U of T Mississauga awarded over $3 million in NSERC research funding
University of Toronto Mississauga researchers received five years of funding through the 2019 NSERC Discovery Grant program. Two of the successful awardees also received additional Discovery Accelerator Supplements for a further three years of funding. One researcher received a one-time Research Tools and Instruments grant.
The NSERC Discovery Grant program fosters high-quality research excellence by providing sustained funds to enable the pursuit of research interests with long-term goals.
The NSERC Discovery Accelerator Supplements are awarded to researchers who have superior, established research programs and who have the potential to become international leaders in their fields. The supplements are meant to enable researchers to capitalize on bold ideas.
Jessica Burgner-Kahrs, associate professor in the Department of Mathematical & Computational Sciences, and Director of the Continuum Robotics Laboratory at the U of T Mississauga, is one researcher who received both the Discovery Grant and the Discovery Accelerator Supplement for a total of $385,000.
Tubular continuum robotics
When you think of robotics, you might think of a humanoid robot from science fiction or perhaps an industrial robot from an assembly line.
Burgner-Kahrs researches something completely different—tubular continuum robotics. Inspired by nature, a continuum robot moves like an octopus’ tentacle and is tiny—just millimetres wide. It is capable of following curves, manoeuvring around bends and manipulating objects in confined spaces.
Tubular continuum robots show a lot of promise for medical interventions, such as diagnosis through a natural orifice or minimally invasive surgery, says Burgner-Kahrs. "For instance, they could reach the skull base through the nasal passage to remove tumours or deliver drugs on curvilinear paths to locations deep within the human body."
With their potential for applications in medicine, Burgner-Kahrs wants to get tubular continuum robots off the laboratory bench and into the O.R.

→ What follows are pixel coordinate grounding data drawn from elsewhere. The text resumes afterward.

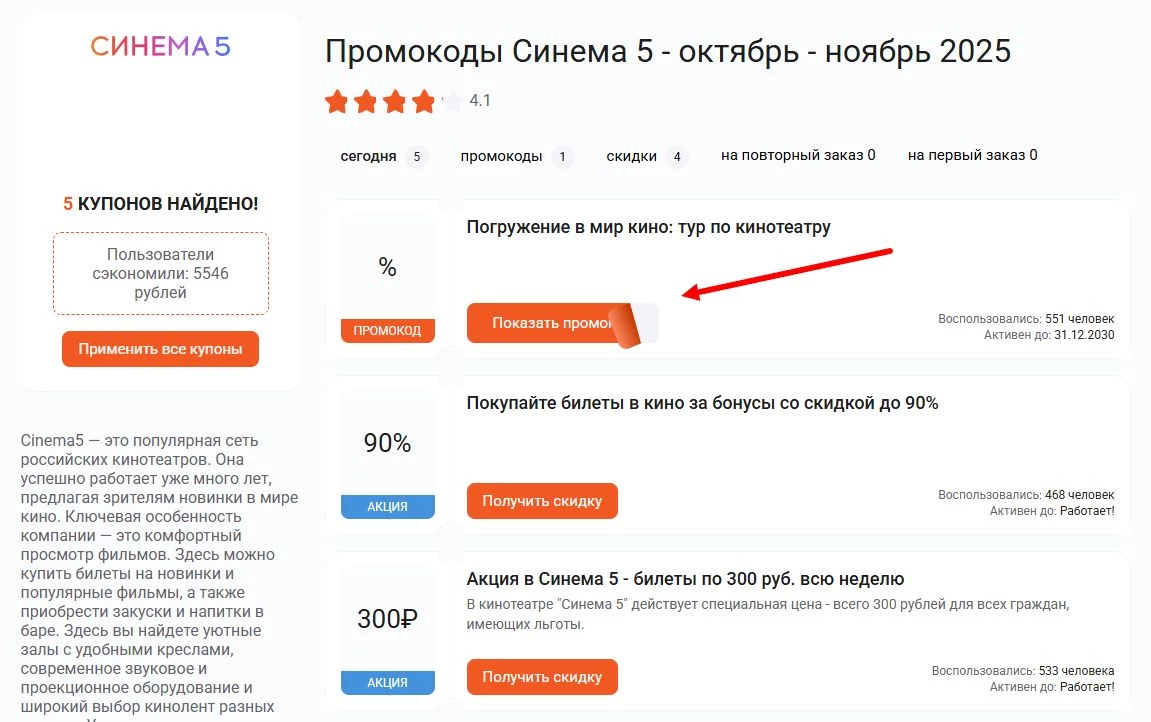The height and width of the screenshot is (722, 1151).
Task: Click the % promo code icon
Action: (x=387, y=266)
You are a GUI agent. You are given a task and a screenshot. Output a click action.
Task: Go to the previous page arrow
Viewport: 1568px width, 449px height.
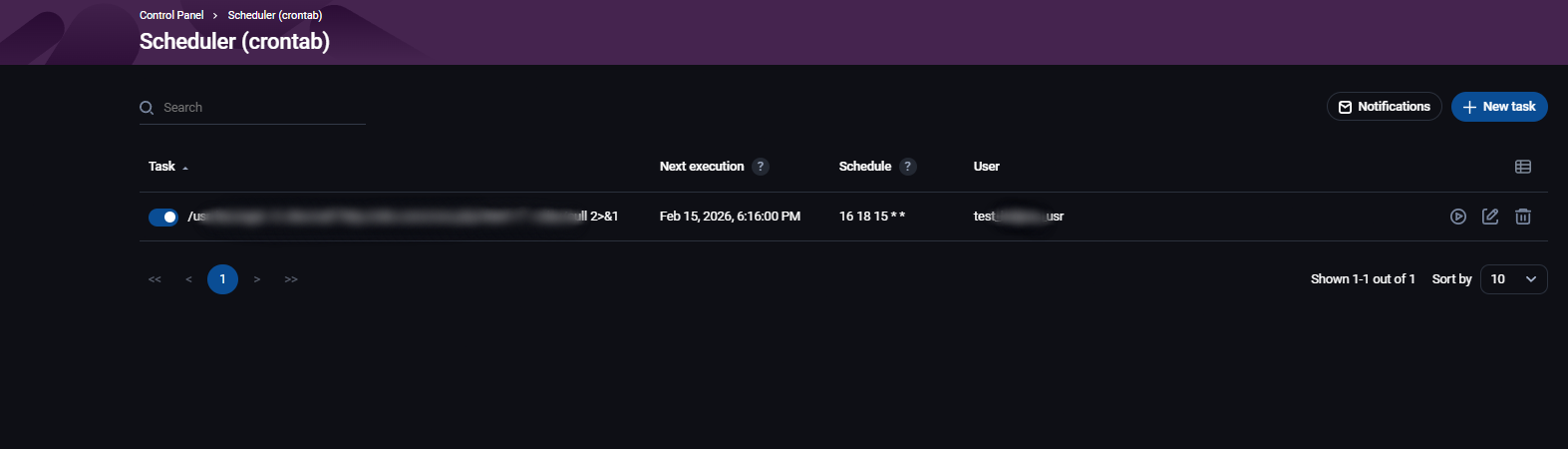[x=188, y=279]
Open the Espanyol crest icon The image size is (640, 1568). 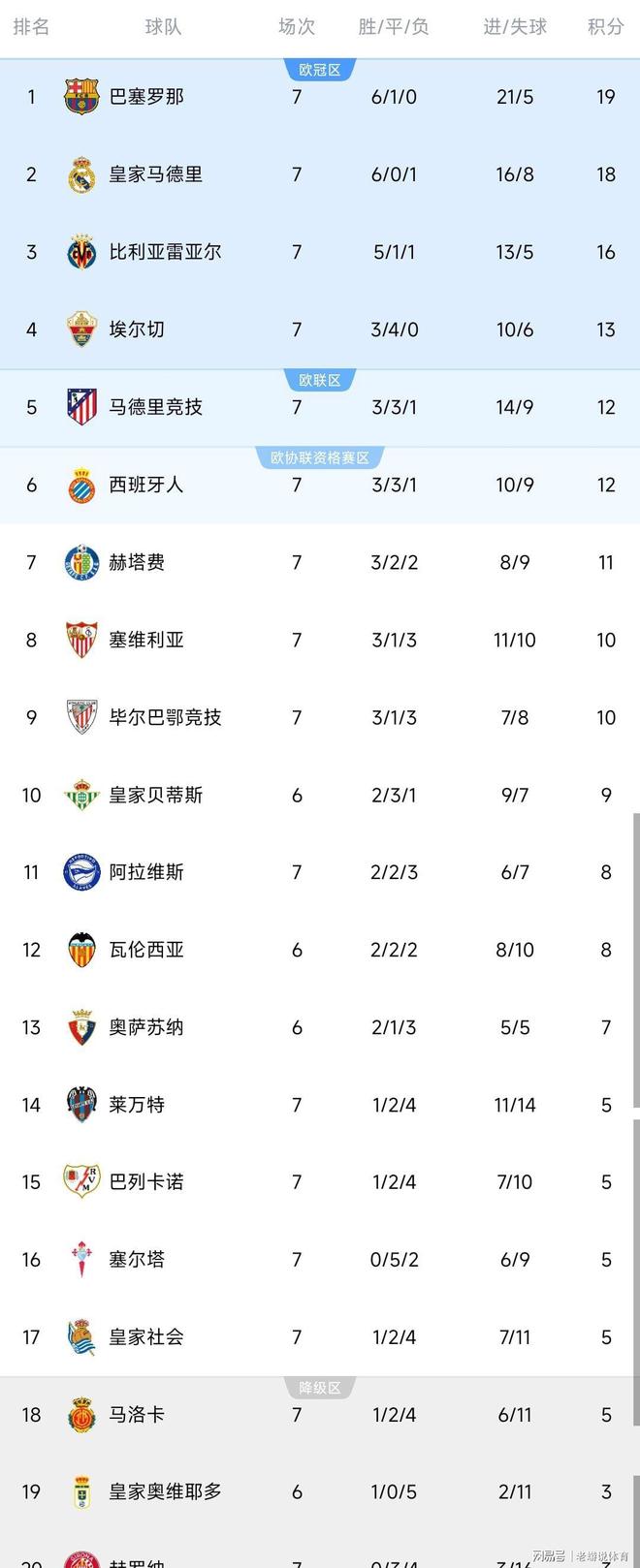click(x=81, y=485)
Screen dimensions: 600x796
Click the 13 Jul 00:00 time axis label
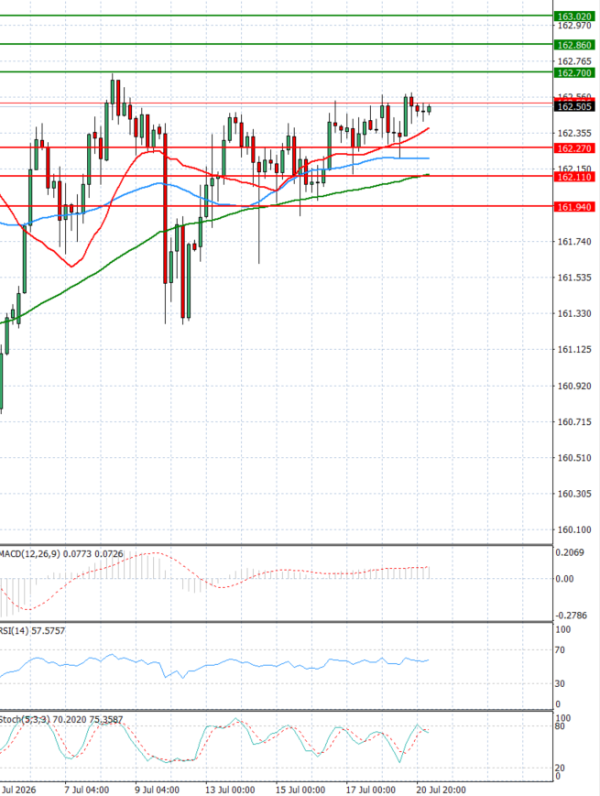pos(229,790)

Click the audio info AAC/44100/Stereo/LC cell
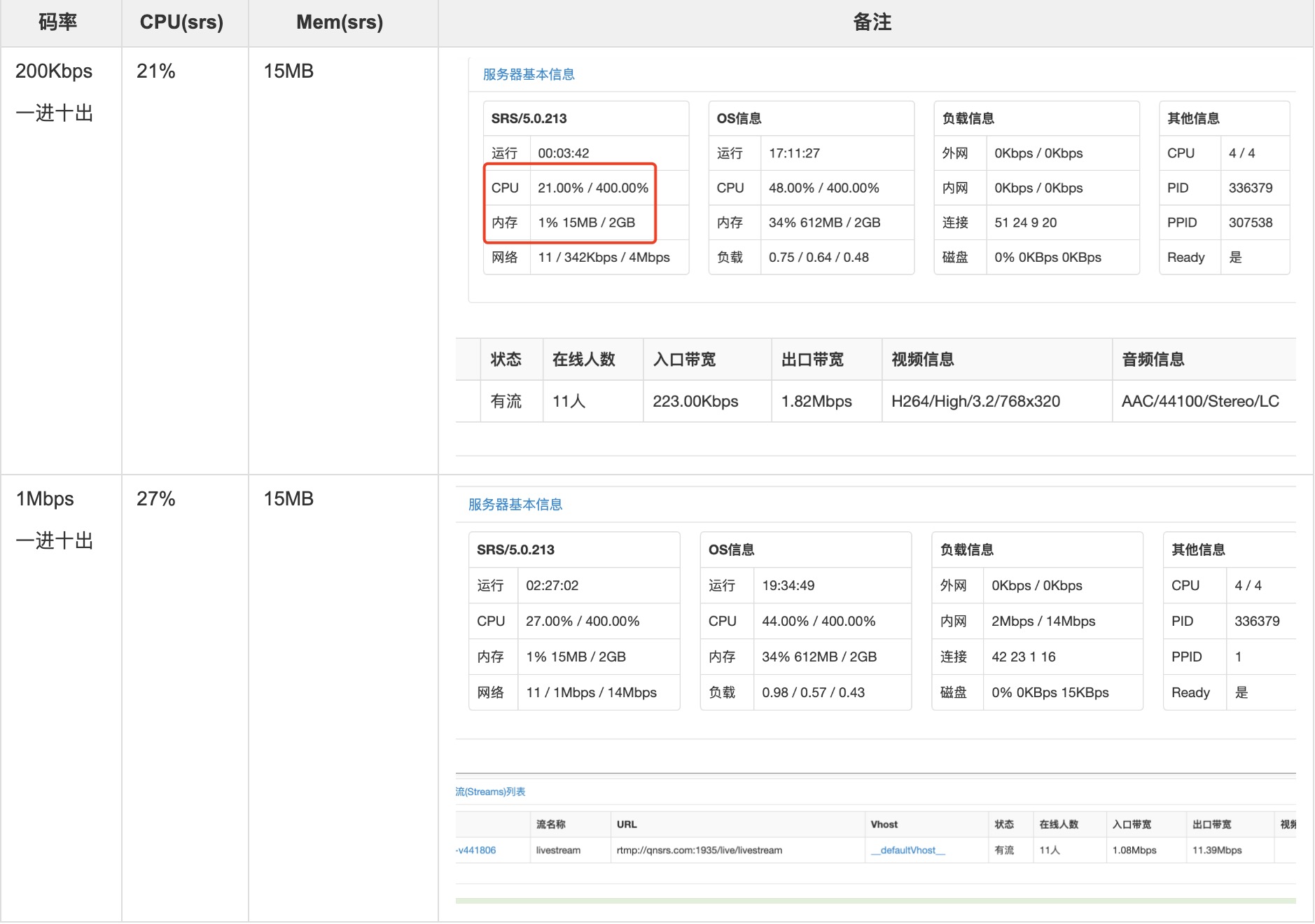click(x=1200, y=402)
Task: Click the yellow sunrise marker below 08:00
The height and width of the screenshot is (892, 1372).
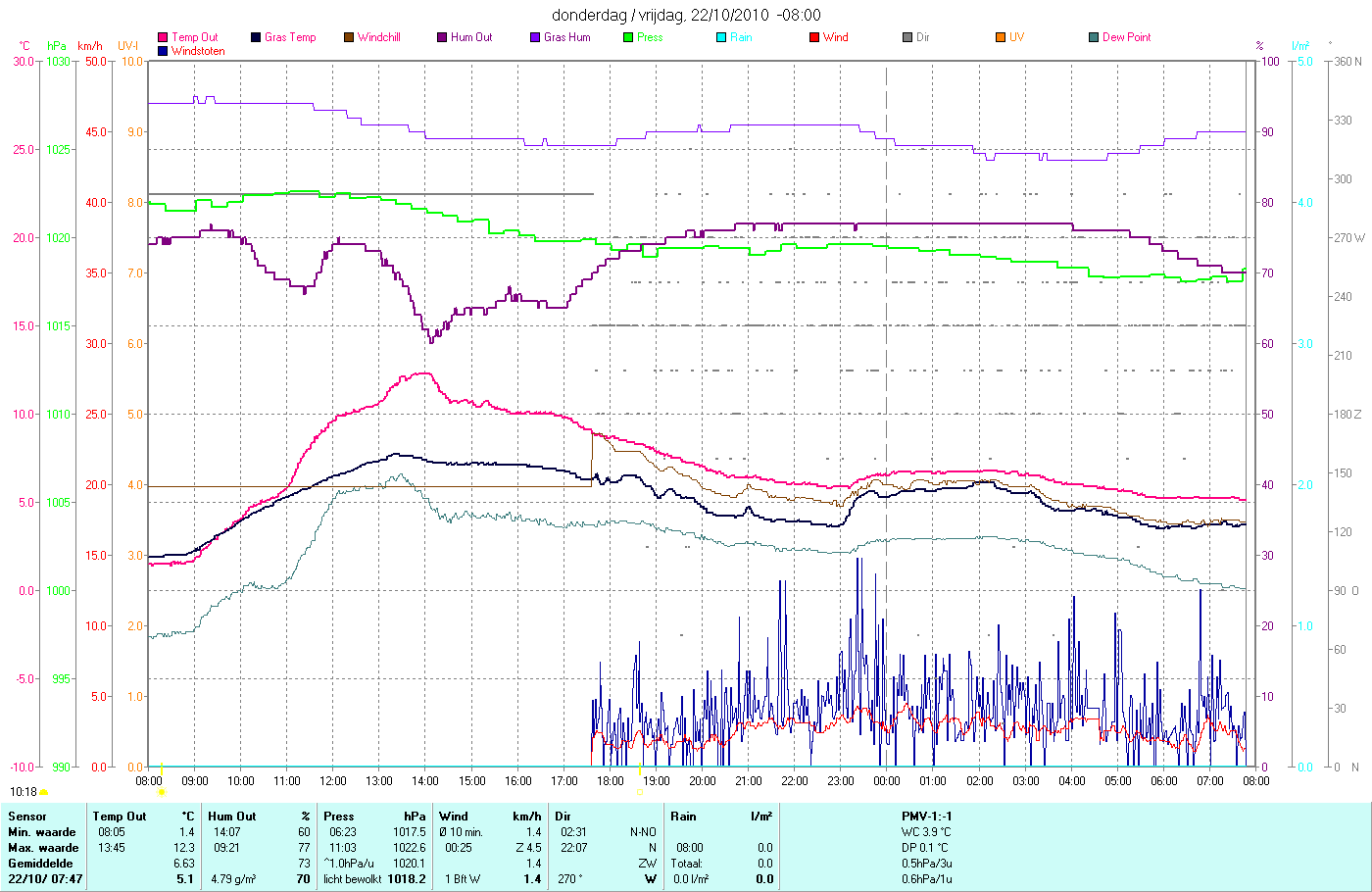Action: pos(161,792)
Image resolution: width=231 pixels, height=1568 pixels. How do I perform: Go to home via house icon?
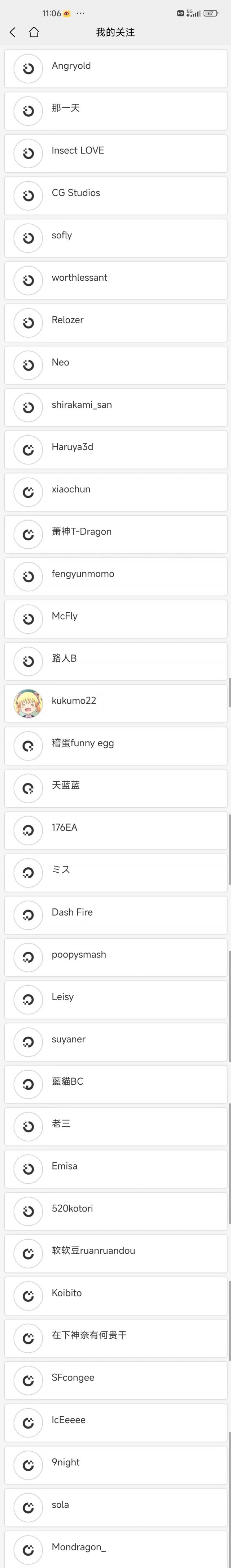tap(34, 32)
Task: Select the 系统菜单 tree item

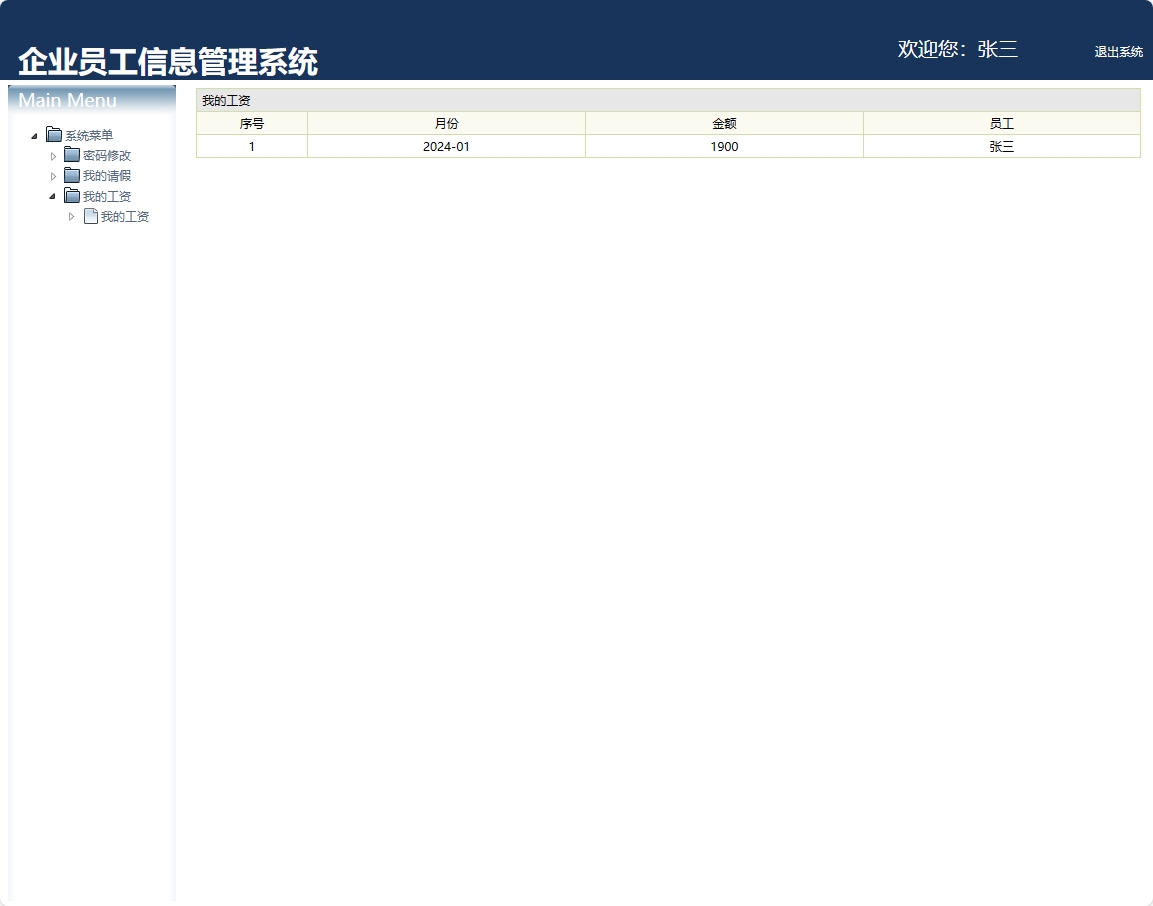Action: 88,134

Yevgeniy Liokumovich, who will join the Department of Mathematical & Computational Sciences July 1 as an assistant professor, also received a $120,000 Discovery Accelerator Supplement in addition to a $155,000 Discovery Grant for his research in differential geometry.
Department of Biology
Baohua Liu, $225,000 Discovery Grant for his project Cell-type-specific connectivity of brainstem circuits mediating the cortical control of innate reflexes
Shannon McCauley, $140,000 Discovery Grant for her project Effects of local and regional processes on freshwater metacommunities in a changing world
Rob Ness, $84,000 Research Tools & Instrumentation grant for his project Flow cytometry for high throughput microbial experimentation
Department of Chemical & Physical Sciences
Patrick Gunning, $320,000 Discovery Grant for his project Novel chemical approaches to protein targeting and detection
Andreas Hilfinger, $145,000 Discovery Grant, Theory of biochemical reaction networks in cells: understanding and exploiting stochastic fluctuations
Marc Laflamme, $125,000 Discovery Grant, Complexity in the oldest animal ecosystems
Joshua Milstein, $180,000 Discovery Grant, Revealing the biophysical mechanisms behind gene silencing by the bacterial immune system one transcript at a time
Semechah K.Y. Lui, $150,000 Discovery Grant for her project Toward physics-based seismic hazard assessments: A holistic approach to understanding the physics of induced earthquakes
Department of Mathematical & Computational Sciences
Ilia Binder, $130,000 Discovery Grant for his project Geometric function theory and mathematical physics
Jessica Burgner-Kahrs, $265,000 Discovery Grant and $120,000 Discovery Accelerator Supplement for her project Learning the kinematics of tubular continuum robots: Model-based vs. data-based methods
Yevgeniy Liokumovich, $155,000 Discovery Grant and $120,000 Discovery Accelerator Supplement for his project Minimal surfaces and quantitative topology of the space of cycles
Florian Shkruti, $115,000 Discovery Grant for his project New directions in robotic environmental monitoring via machine learning
Ke Zhang, $105,000 Discovery Grant for his project Instabilities in Hamiltonian systems
Department of Psychology
Tina Malti, $140,000 Discovery Grant for her project Mechanisms underlying children's processing of ethical conflicts: An affective developmental approach
Kent Moore, UTM Vice-Principal, Research, extends his congratulations to all the deserving recipients who bring world-class research to the U of T Mississauga.